Even with text, getting it back from the one big file is going to be messy; especially at the beginning - for instance, we can't grep (using Solaris' grep, anyway) anything from the first line. I found it in line 5 of the huge file unrm created. To demonstrate what I mean, let take a look at line 5 (line 1 of our original text) and line 6 (line 2 or our original text).
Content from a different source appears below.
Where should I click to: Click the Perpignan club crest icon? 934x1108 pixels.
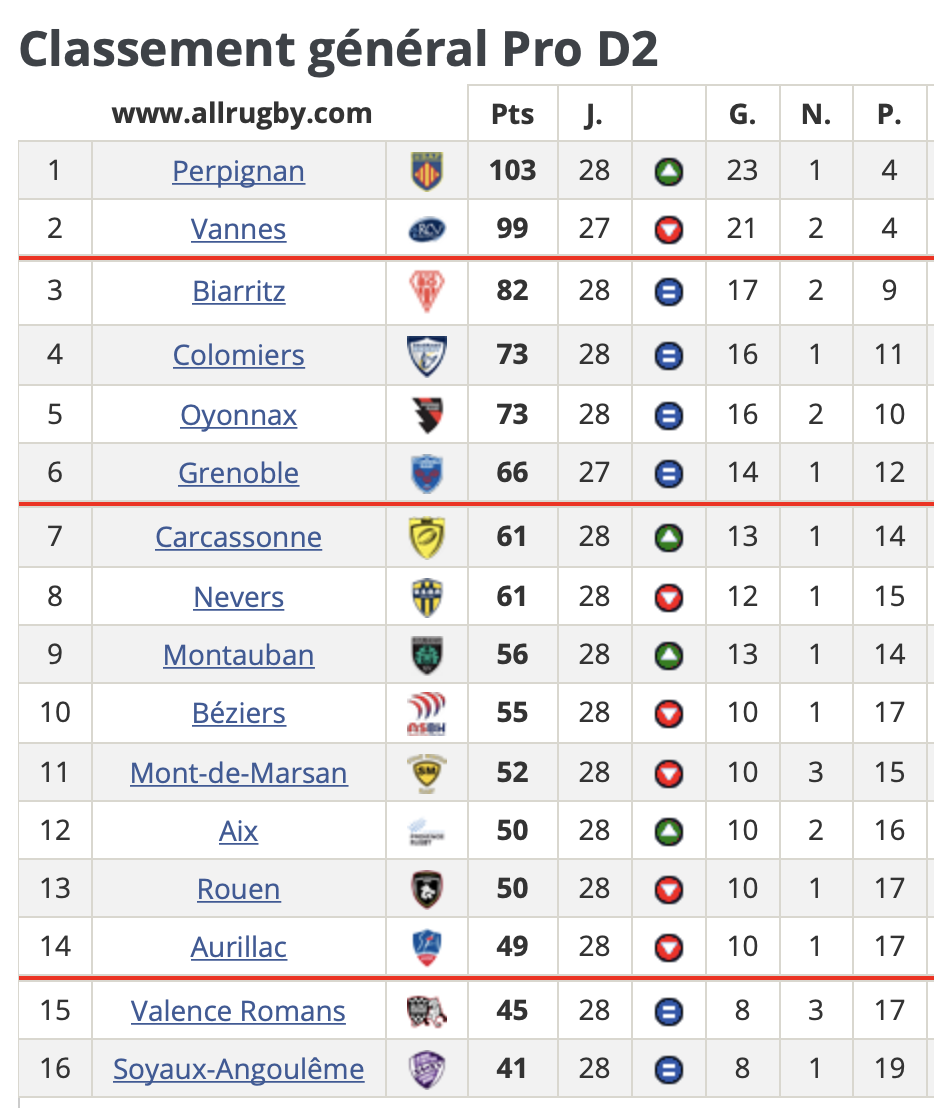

Line 2 of our original file is normal looking:

host # grep -n semi-random the_found_file_I_hope
6:semi-random text in
host # sed -n 6p the_found_file_I_hope
semi-random text in


But check out line 1! :

host # grep -n some the_found_file_I_hope 2>&1|head -1
12:have something in this


It didn't get caught (???) Of course, grep has problems with it because the line actually looks like this in the recovery file:

host # sed -n 5p the_found_file_I_hope
l¨oÿÿþp-B
8B0
BBÀÀÜ
LgØRytyt
Xyy
^yy
f}}
Co G
t££2£à£à}¥ ¥ O§p§pÄ §§oÿÿö¨Awe'll just put some


Ugly ;) Usually (mostly when you get directly on top of trying to recover your data) your deleted data will be in this gigantic block-file in sequence. If you wait too long, and you're still lucky enough to get most of it, you may find that your data is out-of-sequence. In our case, we can retrieve our file by simply printing out the lines, one by one, using a blanket "sed -n" print statement:

host # sed -n 5,14p the_found_file_I_hope
l¨oÿÿþp-B
8B0
BBÀÀÜ
LgØRytyt
Xyy
^yy
f}}
Co G
t££2£à£à}¥ ¥ O§p§pÄ §§oÿÿö¨Awe'll just put some
semi-random text in§o+
here to see if we can
find this later with
grep. For simplicity's
sake, we'll include the
word semi-unusual so that we
have something in this
file that probably won't
be in any other files


Sure, it's not perfect (a little garbage to edit out), but it's better than nothing ;)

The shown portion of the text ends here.